Please copy exactly the part of the records below that opens with the line containing "Image resolution: width=570" and closes with the line containing "You are a computer-use", leaving out any pictures.

---------- THE DATA

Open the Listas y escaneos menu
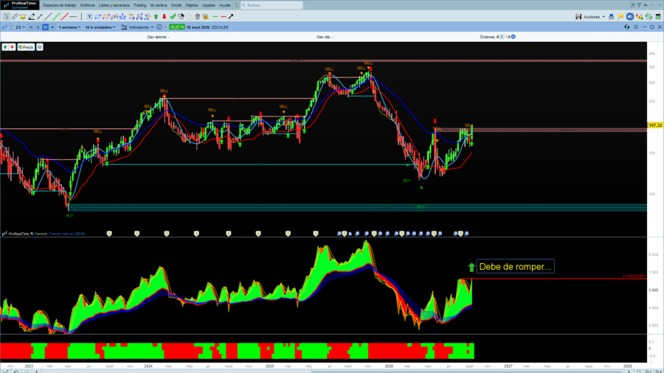This screenshot has width=664, height=373. (x=114, y=5)
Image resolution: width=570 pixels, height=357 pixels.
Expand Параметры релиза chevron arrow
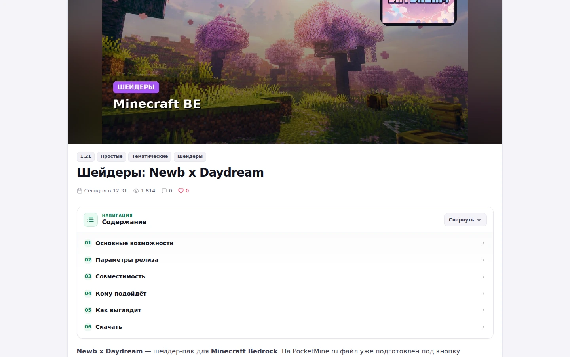coord(483,260)
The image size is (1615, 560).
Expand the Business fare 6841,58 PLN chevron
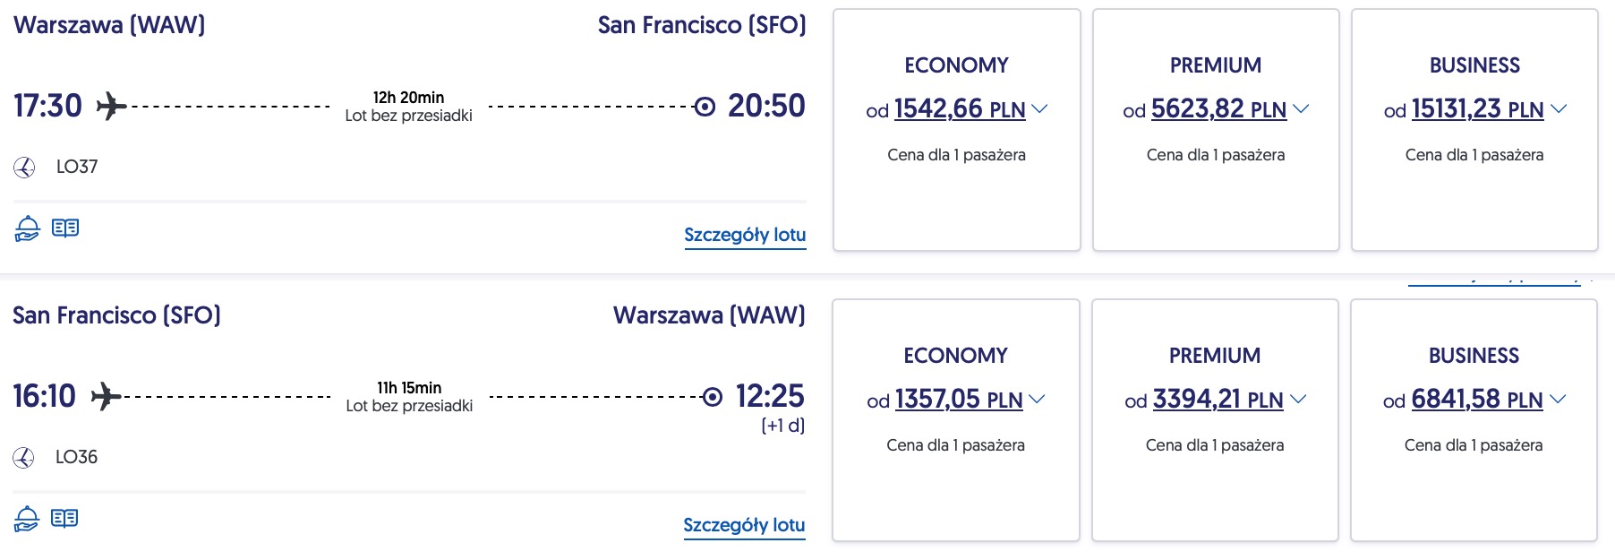(x=1558, y=399)
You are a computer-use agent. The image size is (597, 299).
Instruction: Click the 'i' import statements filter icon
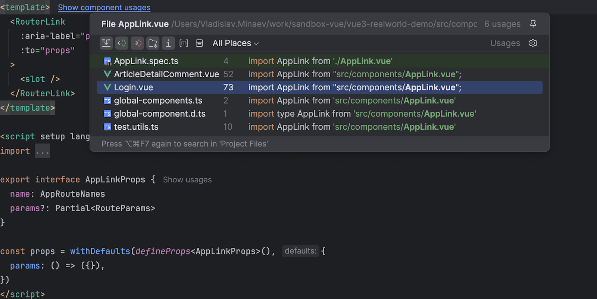point(168,43)
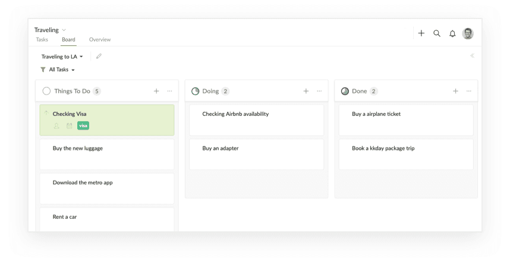Click the pencil edit icon beside Traveling to LA
This screenshot has width=510, height=264.
tap(99, 56)
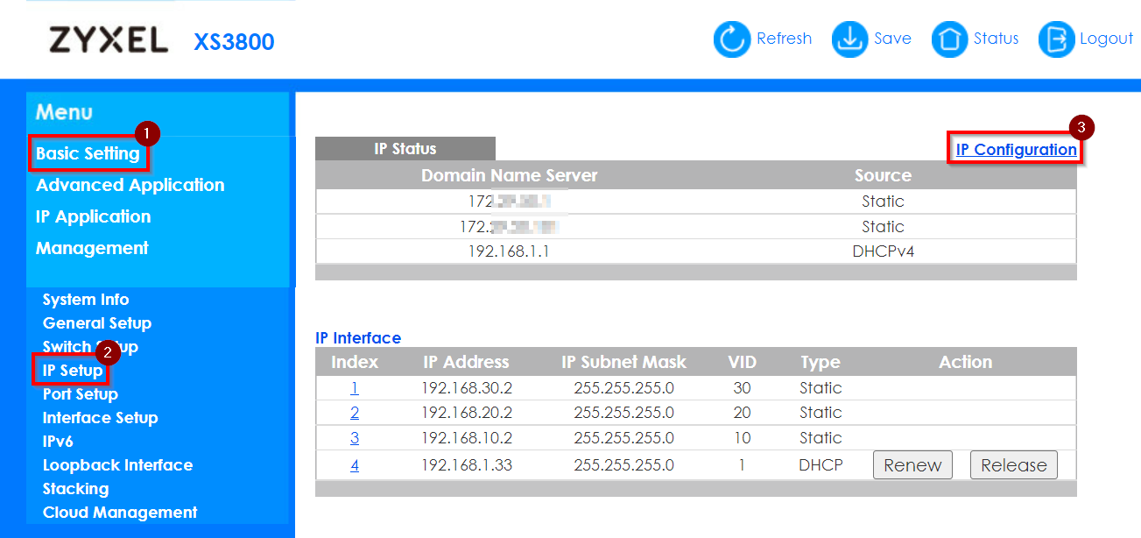Open the Status home icon
Screen dimensions: 1141x538
[x=949, y=39]
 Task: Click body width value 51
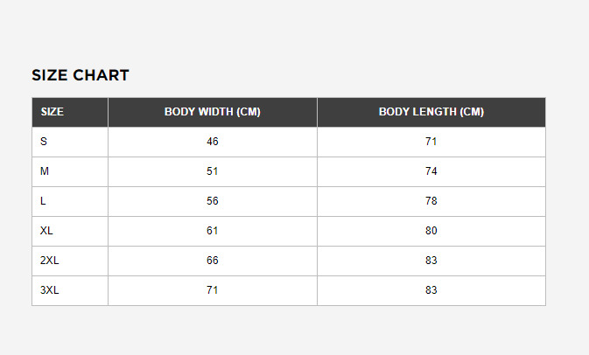pyautogui.click(x=213, y=171)
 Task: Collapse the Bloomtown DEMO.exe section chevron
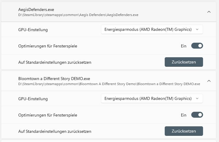(209, 81)
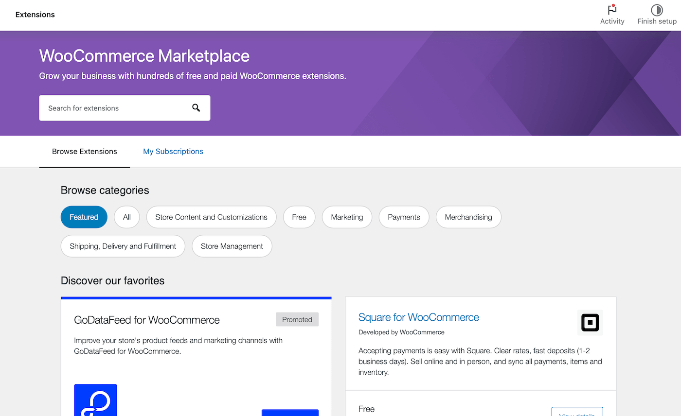
Task: Click the Promoted badge on GoDataFeed
Action: tap(297, 319)
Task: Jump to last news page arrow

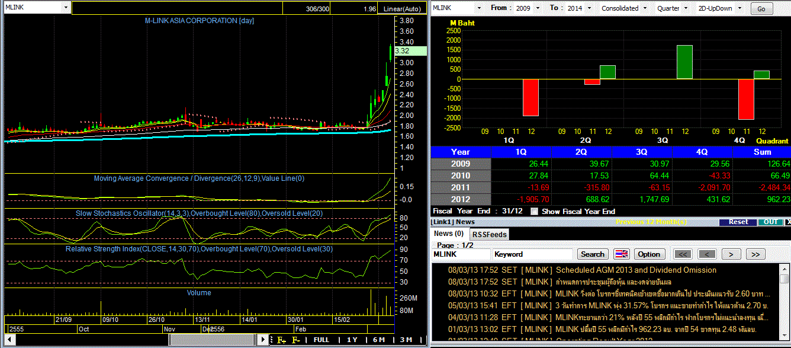Action: point(755,254)
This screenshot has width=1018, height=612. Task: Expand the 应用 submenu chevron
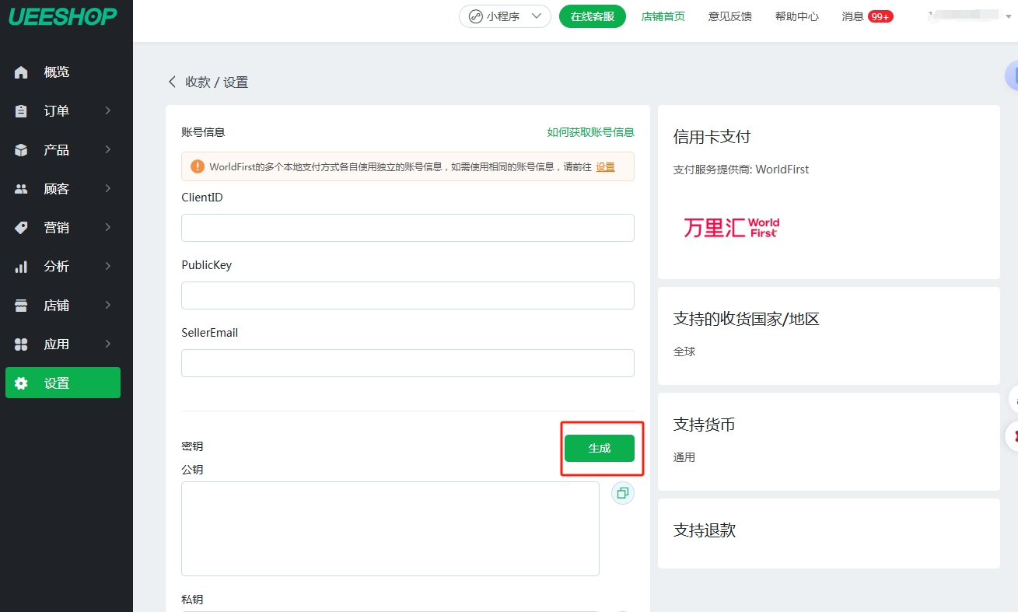pos(108,344)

--------------------

→ EXERCISE OUTPUT
Image resolution: width=570 pixels, height=357 pixels.
Expand Параметры релиза chevron arrow
coord(483,260)
The image size is (1615, 560).
Expand the Business fare 6841,58 PLN chevron
(x=1558, y=399)
You are a computer-use agent. The image size is (597, 299).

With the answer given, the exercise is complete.